Allowing the plea of 32-year-old Rohit Shekhar, the bench disagreed with the single judge that the court can draw adverse inference if Tiwari refused to give his blood sample, saying, "Adverse inference cannot be a substitute to the enforceability of a court direction for DNA test".
"Adverse inference from non-compliance cannot be a substitute to the enforceability of a direction for DNA testing.
"The valuable right of the appellant (Shekhar) under the said direction to prove his paternity through DNA testing cannot be taken away by asking the appellant to be satisfied with the comparatively weak adverse inference," the bench said.
It added that the police force can also used to compel Tiwari to give his blood sample.
With "the respondent one (Tiwari) continuing to defy the order, the single judge shall be entitled to take police assistance and use of reasonable force for compliance thereof," the bench said.
The bench passed the orders while hearing Shekhar's plea challenging the single judge's order which had stated that Tiwari cannot be compelled but an adverse inference can be draw from his repeated refusal to give his blood sample.
The court had on February 28 reserved its order on Shekhar's plea which had said the single judge had failed to deal with Tiwari's "dismissive conduct" against its previous order to give his blood sample to decide the paternity suit.

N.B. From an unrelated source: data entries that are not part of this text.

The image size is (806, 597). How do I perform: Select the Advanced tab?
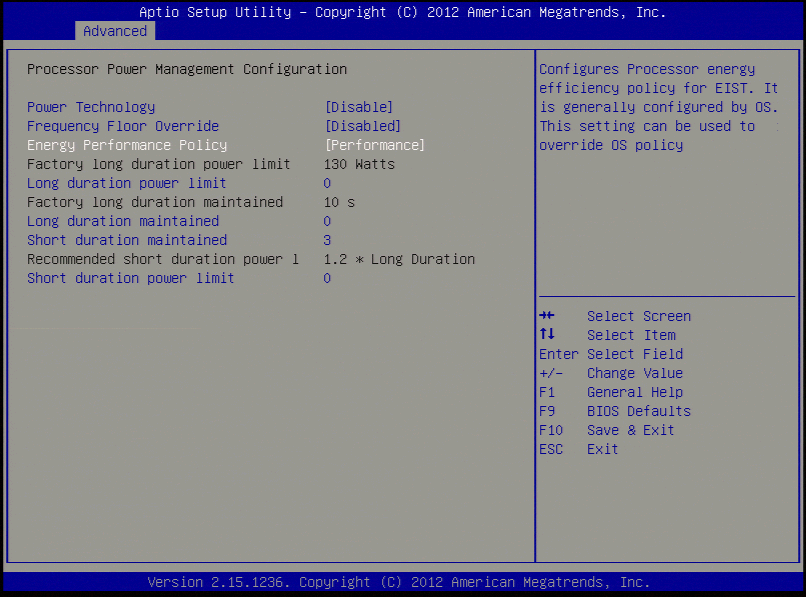point(115,31)
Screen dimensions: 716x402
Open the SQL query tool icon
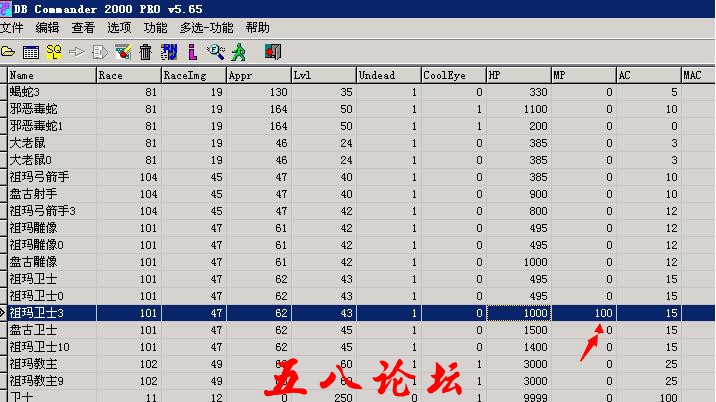(x=54, y=50)
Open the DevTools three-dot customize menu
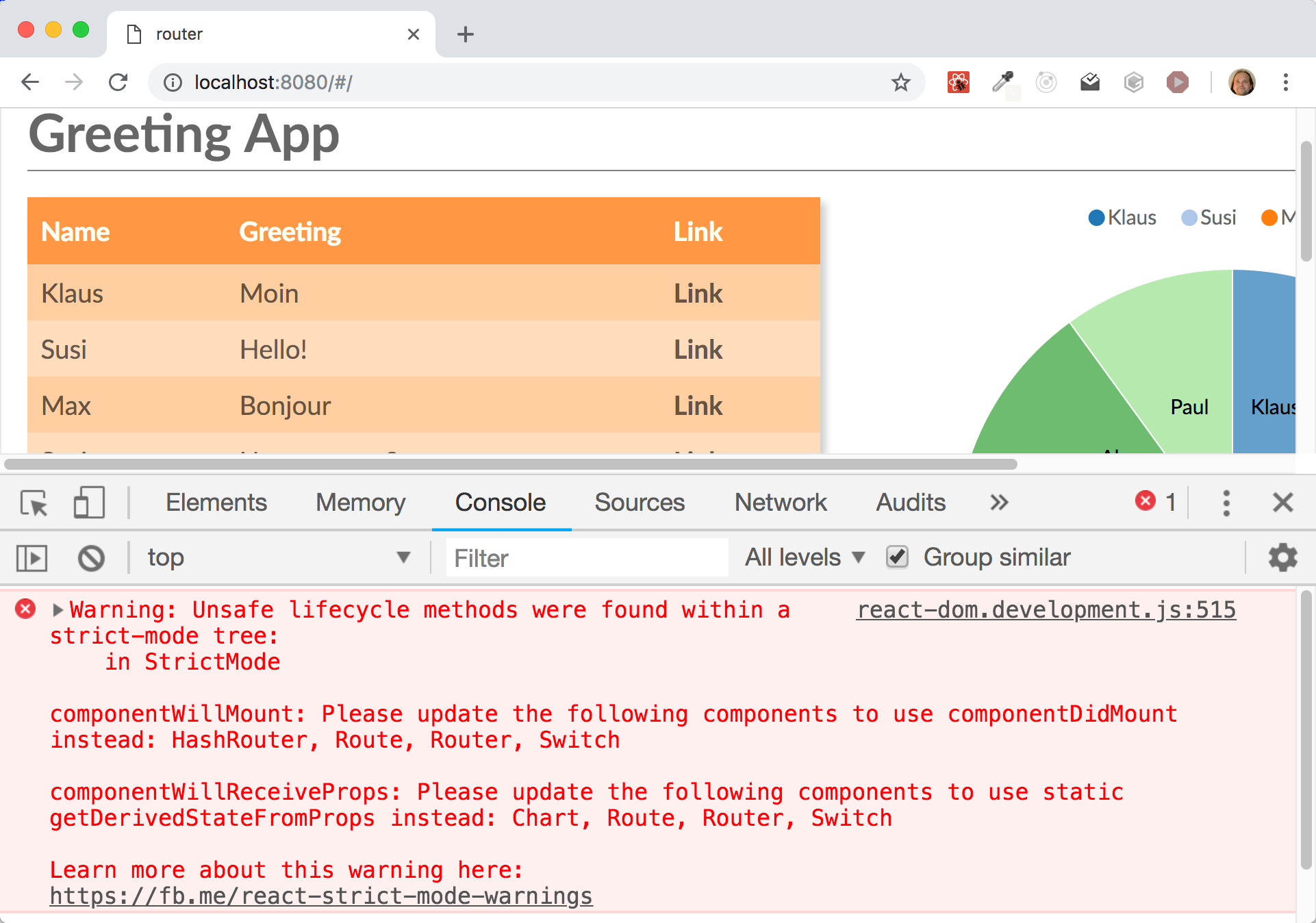 1226,503
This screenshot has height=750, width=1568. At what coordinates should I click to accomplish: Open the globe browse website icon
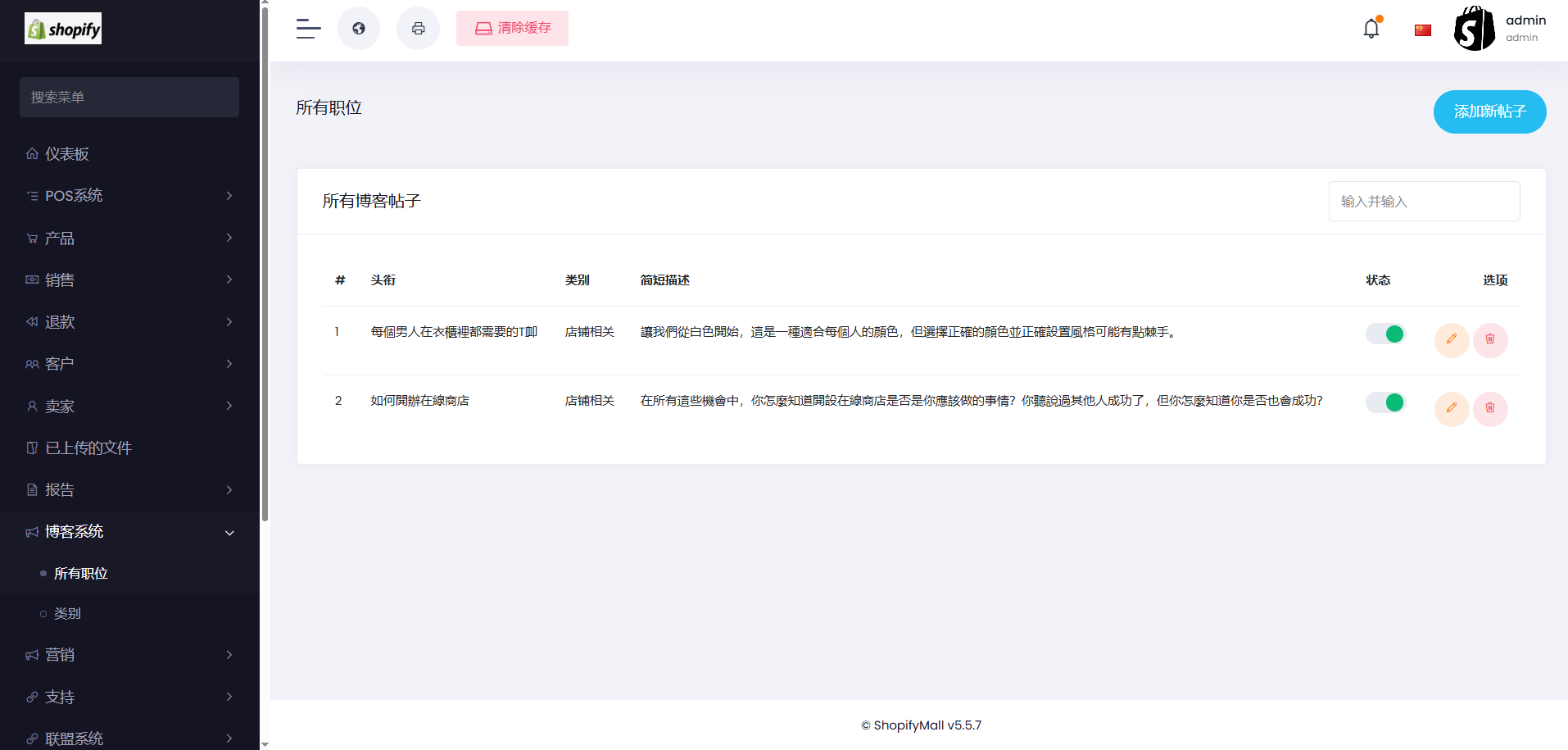click(359, 29)
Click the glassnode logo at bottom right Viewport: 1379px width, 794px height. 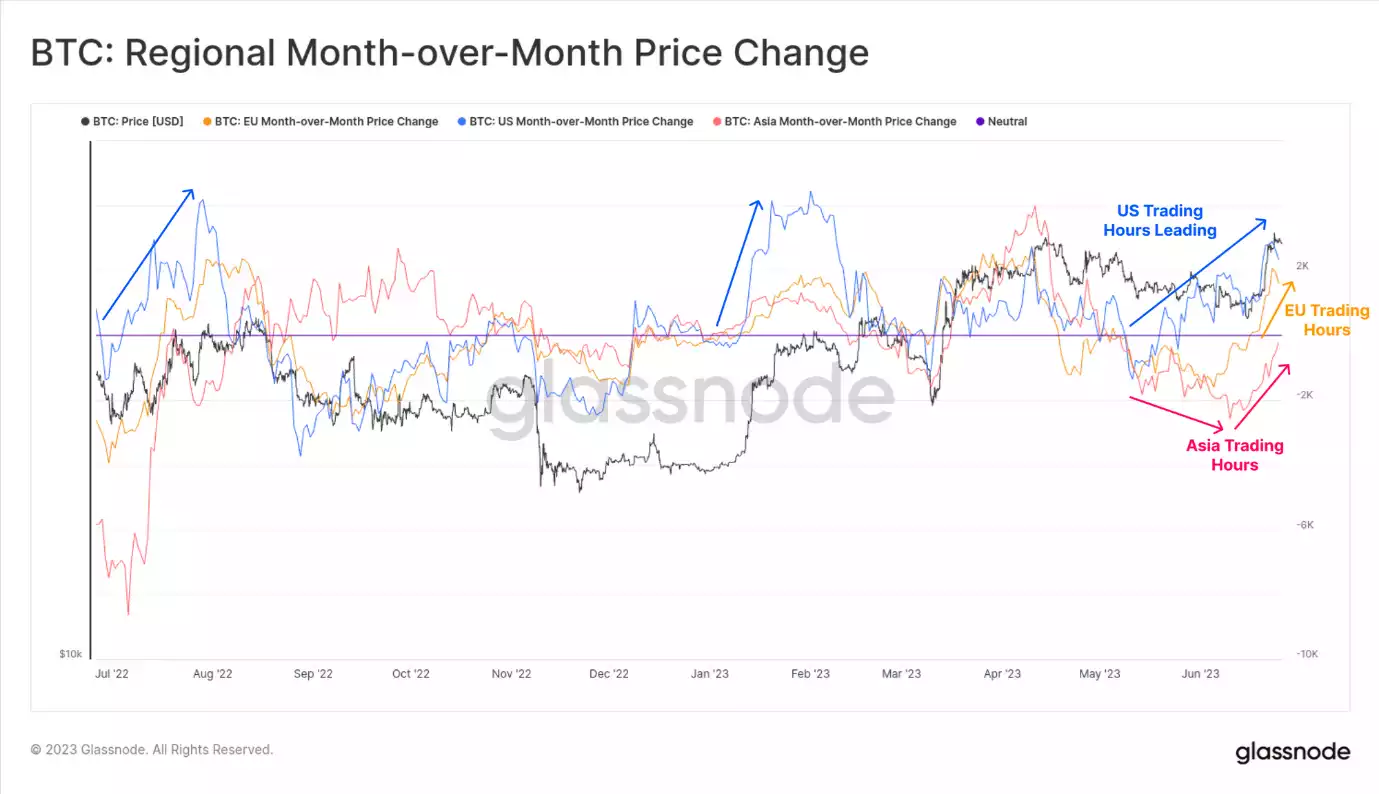1292,752
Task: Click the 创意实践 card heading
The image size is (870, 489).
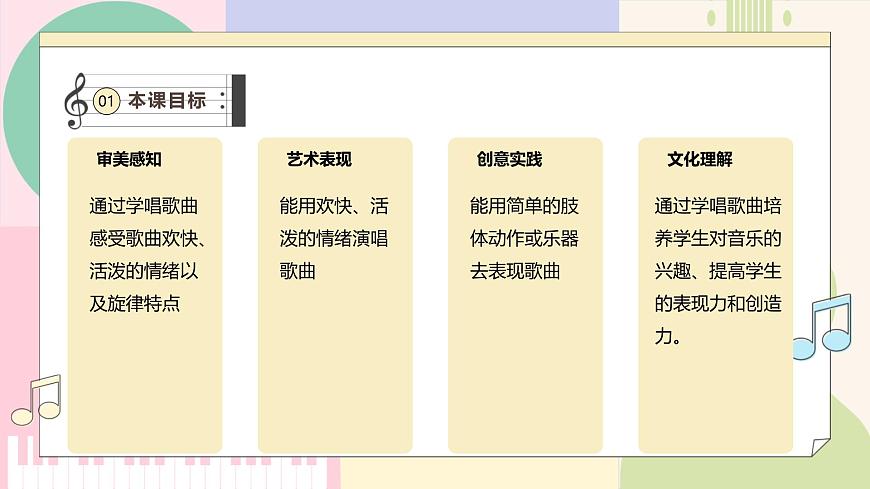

Shekhar claimed that the single judge had failed to consider that if Tiwari is not compelled to submit his blood sample, it would be difficult for him to get justice and prove himself as the biological son of the Congress veteran, who is a former governor of Andhra Pradesh and former Chief Minister Uttar Pradesh and Uttarakhand.
Justice Gita Mittal had on September 23 last year held, "Tiwari cannot be physically compelled or confined for submitting his blood sample for DNA profiling to implement the high court's December 2010 judgement.
"This order had come on Tiwari's plea challenging the December 23, 2010 order of the high court which had asked him to give his blood sample for DNA test.
Tiwari had on June 1, 2011 refused to appear in the high court dispensary to give his blood sample to ascertain Rohit's claim of being his biological son, saying he cannot be forced to do so.
Refuting Rohit's claim, Tiwari had challenged the high court's single judge order before its division bench which too had rejected his appeal, following which he had gone in for an appeal in the apex court on February 28, last year.
But, the apex court had on March 14, 2011 refused to stay the high court's order for his DNA test. After the apex court order and the high court subsequently asking him to appear before a doctor at a dispensary in its premises to give his blood sample, Tiwari had started another round of litigation, contending that he cannot be physically forced to give his blood sample.